Do you know the difference between an FDA approved wipe and an EPA approved wipe?
Let’s talk.
First of all, FDA = Food and Drug Administration, EPA = Environmental Protection Agency
When it comes to wipes of all kinds there can be a lot of confusion here. Plain and simple an EPA registered wipe and an FDA registered wipe are going to give you two totally different claims and functions.
If a wipe is certified by the FDA that means it is for sanitizing your skin. Because technically speaking, it’s an over the counter drug. It can only sanitize your hands (or wherever you’re wiping it). So don’t reach for a hand-sanitizing wipe next time you want to clean something (that’s not your skin) off real quick. It probably won’t do much. You’re probably thinking, ‘if it sanitizes hands it must sanitize hard surfaces too, right? Because it has disinfectant on it?’

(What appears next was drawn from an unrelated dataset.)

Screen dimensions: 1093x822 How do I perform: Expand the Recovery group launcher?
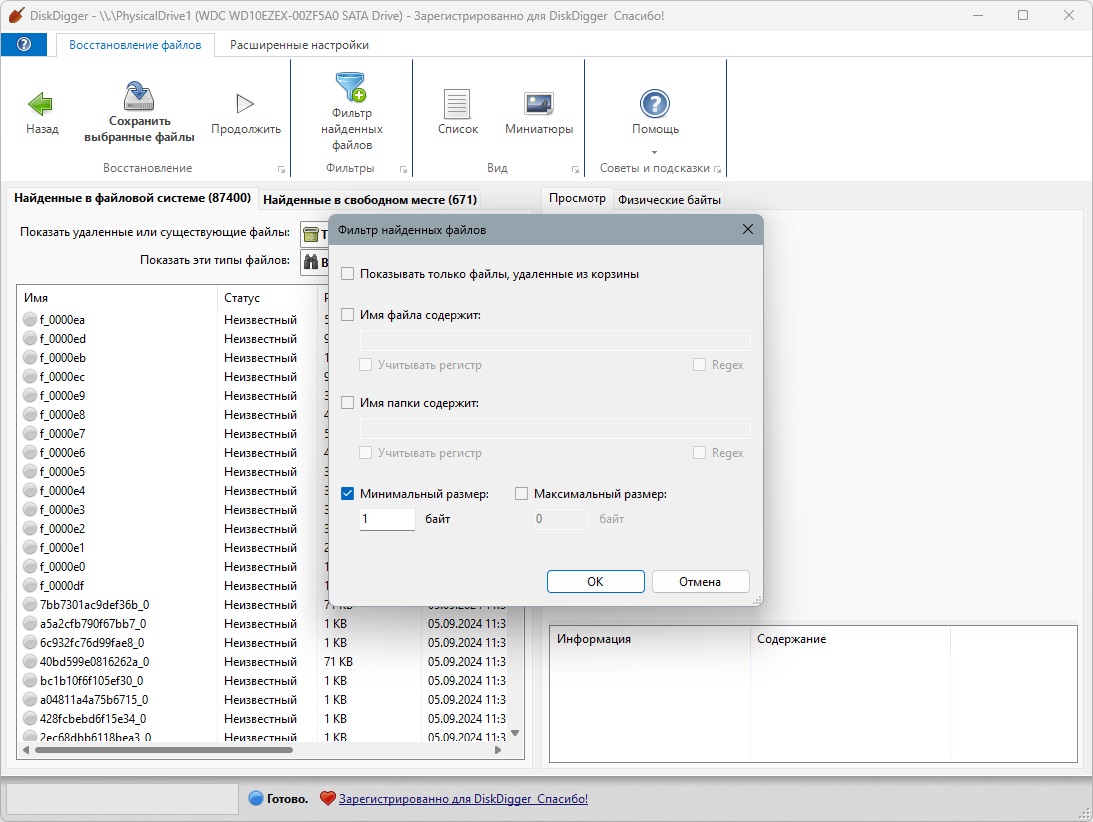point(281,169)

Not really, first of all the ingredients used to clean hands and hard surfaces like a counter or gym equipment are different. Hard surface disinfectants aren’t harmful to your skin, but I wouldn’t go rubbing your hands with it all day to clean them off, that’s not what it’s made for.
The most important thing is the CLAIM. If a wipe is certified by the FDA to clean your hands then it can’t also claim to clean hard surfaces. The same goes for an EPA registration for hard surfaces, it can’t also claim to kill anything on the skin.

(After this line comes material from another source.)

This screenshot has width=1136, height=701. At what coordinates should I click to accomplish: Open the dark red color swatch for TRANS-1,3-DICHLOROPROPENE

So then what’s up with EPA registration? EPA registration is just for hard surface disinfectants and things that will not go on or in your body. They’re not meant for that purpose, that means they can’t claim to kill anything on your hands if you’re, say, wiping down equipment at the gym. The wipe can only claim to disinfect that hard surface. ALSO if your equipment wipe is not EPA certified, then guess what? It’s not a disinfectant. It’s just a cleaner. You can’t make claims about disinfectant without a certification.
All cleared up? I hope so! Extra questions about disinfectants? See here.
Now get out there and share your new knowledge with the world. When they ask of course, don’t just go around explaining the FDA and EPA to people who don’t care.